Bank Cards: Dominant in retail payments (33% of volume), reflecting the digitalization of consumer spending.A large card base (22.6 million units) demonstrates widespread adoption.
Checks: In decline (13% volume decrease in 5 years), relegated to specific, high-value transactions. A high rejection rate (3.23%) is eroding confidence and accelerating its decline.
4. Morocco vs. Global Trends:
Counter-Trend: Morocco is bucking the global trend of rapid dematerialization of payments, as evidenced by reports from McKinsey, the ECB, and Worldpay. Globally, digital wallets and cards are gaining dominance, while cash is declining.
5. Key Implications & Potential Issues:
Economic Fragmentation: the reliance on cash suggests a fragmented economy with a significant portion operating outside the formal system. This hinders transparency, tax collection, and economic development. Financial Inclusion Gap: The continued dominance of cash underscores the need to address financial inclusion challenges.
Inefficiency & Risk: Cash-based transactions are less efficient, more prone to loss and theft, and can facilitate illicit activities.
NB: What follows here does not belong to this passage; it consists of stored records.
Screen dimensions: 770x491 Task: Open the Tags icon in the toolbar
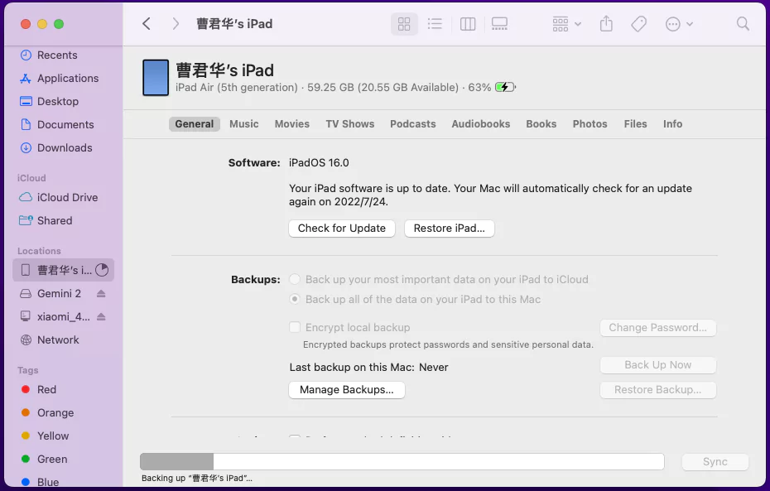[638, 23]
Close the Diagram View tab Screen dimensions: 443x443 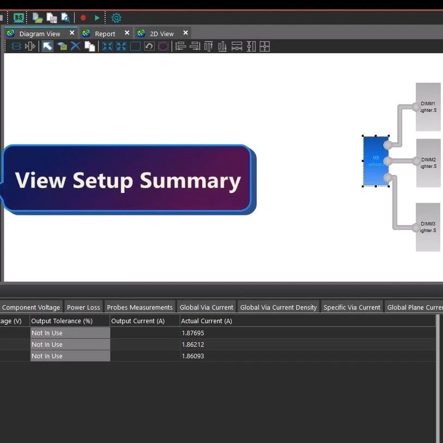72,33
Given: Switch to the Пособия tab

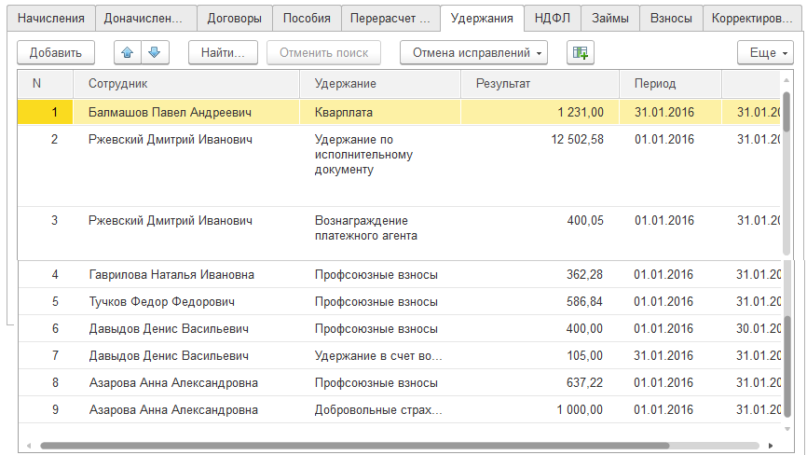Looking at the screenshot, I should (x=307, y=18).
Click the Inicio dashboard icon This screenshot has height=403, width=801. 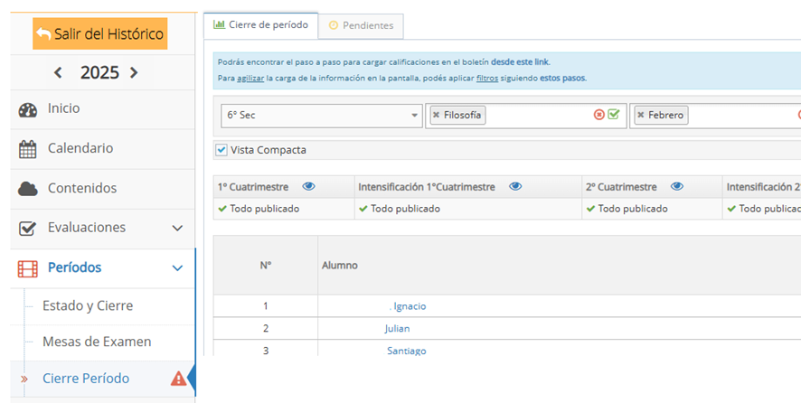(x=28, y=109)
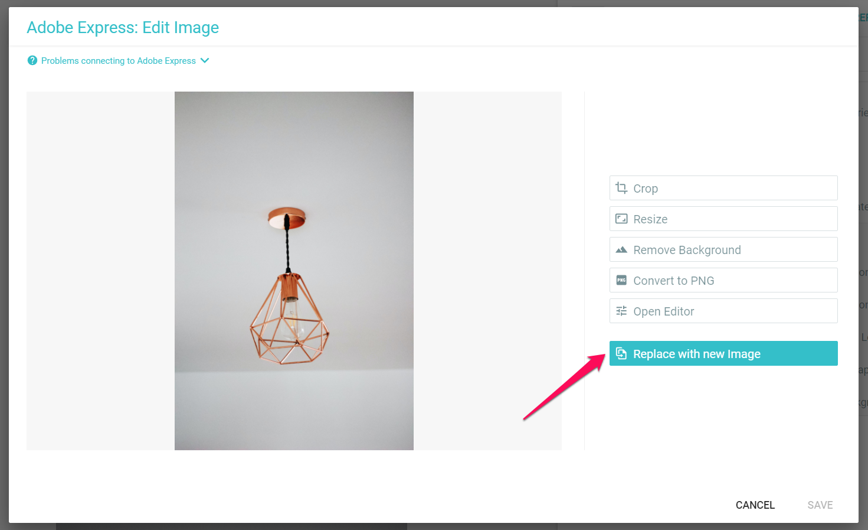The height and width of the screenshot is (530, 868).
Task: Click the Replace image icon
Action: [x=621, y=353]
* Modernization Challenges: The persistence of cash presents a challenge to modernizing the Moroccan economy and integrating it more fully into the global financial system.
the article highlights a complex and evolving payment landscape in Morocco. while digital payments are growing, they are struggling to overcome deeply entrenched structural factors that favor cash. Addressing these factors will be crucial for fostering a more inclusive, efficient, and transparent economy.